#### [The problem]
Write out exactly the lines from the one with "Click the bullet" through the last line of the data below, but not the pictures.

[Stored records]
■ ■ ■ ■

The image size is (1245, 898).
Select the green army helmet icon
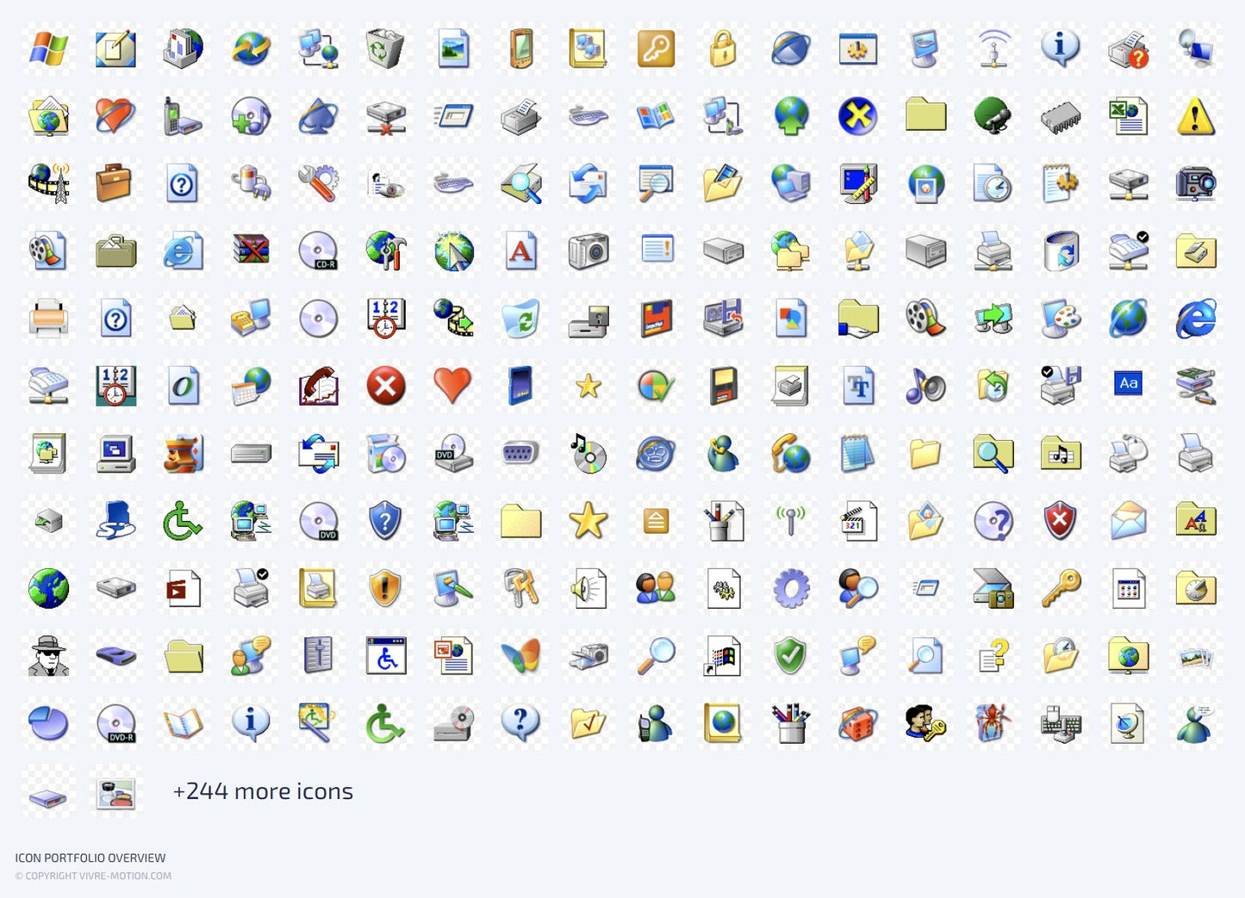(992, 115)
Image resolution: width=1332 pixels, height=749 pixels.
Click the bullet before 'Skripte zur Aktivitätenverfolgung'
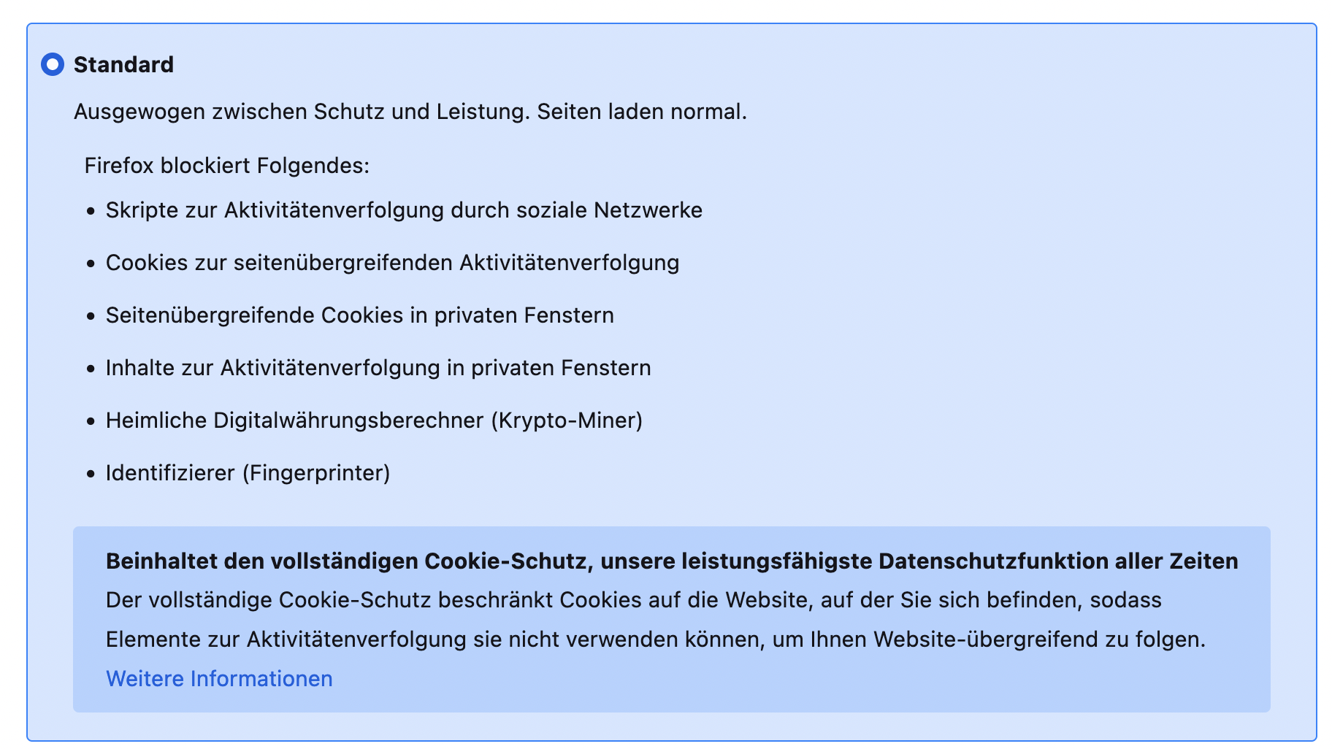tap(91, 212)
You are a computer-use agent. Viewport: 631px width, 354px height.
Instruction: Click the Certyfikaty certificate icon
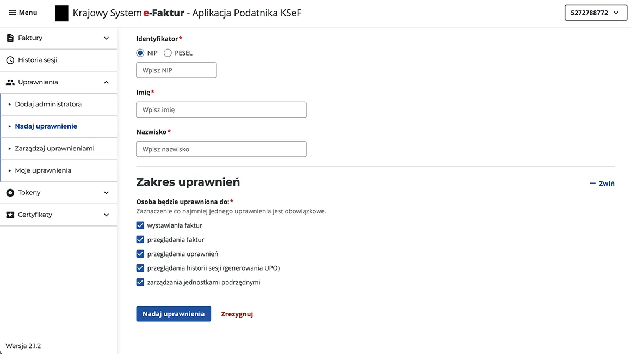point(10,215)

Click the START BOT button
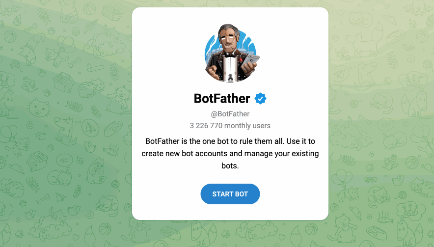pyautogui.click(x=230, y=194)
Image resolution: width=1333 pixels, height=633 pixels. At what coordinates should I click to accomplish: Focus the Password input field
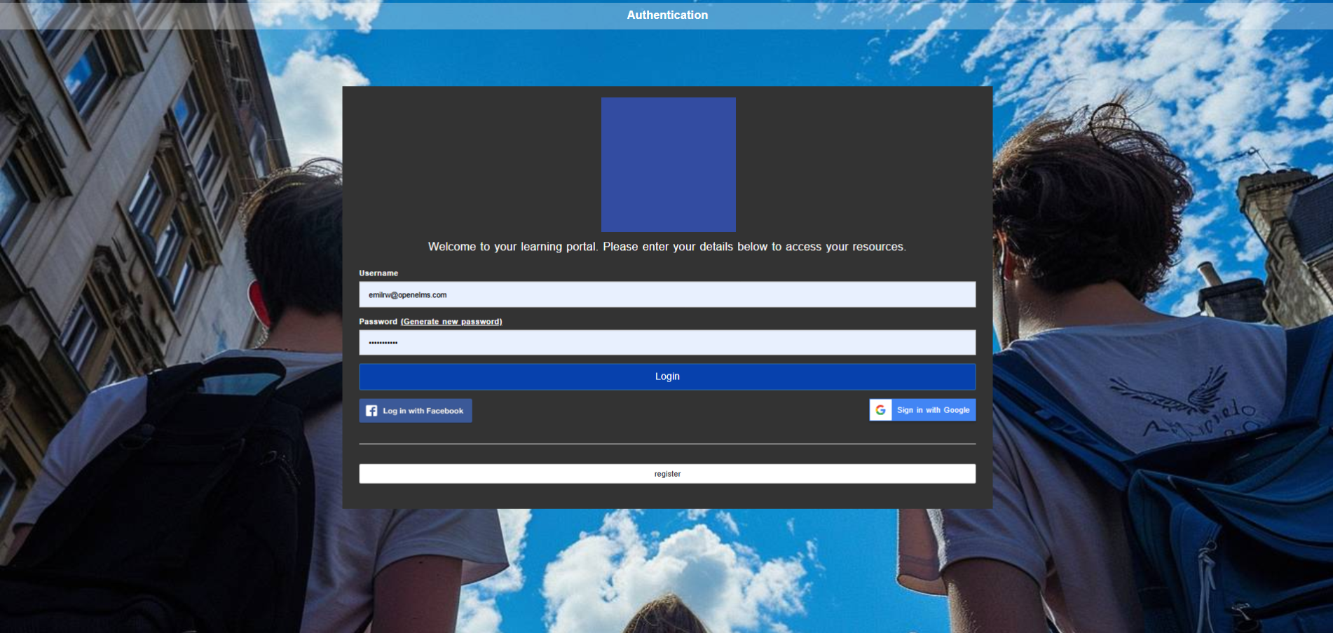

■ ■ ■ ■

#### [Response box]
Click the bullet before 'Skripte zur Aktivitätenverfolgung'
tap(91, 212)
You are a computer-use agent. Viewport: 631px width, 354px height.
Instruction: Click the Certyfikaty certificate icon
point(10,215)

Click the START BOT button
pyautogui.click(x=230, y=194)
Image resolution: width=1333 pixels, height=633 pixels. At what coordinates should I click to accomplish: Focus the Password input field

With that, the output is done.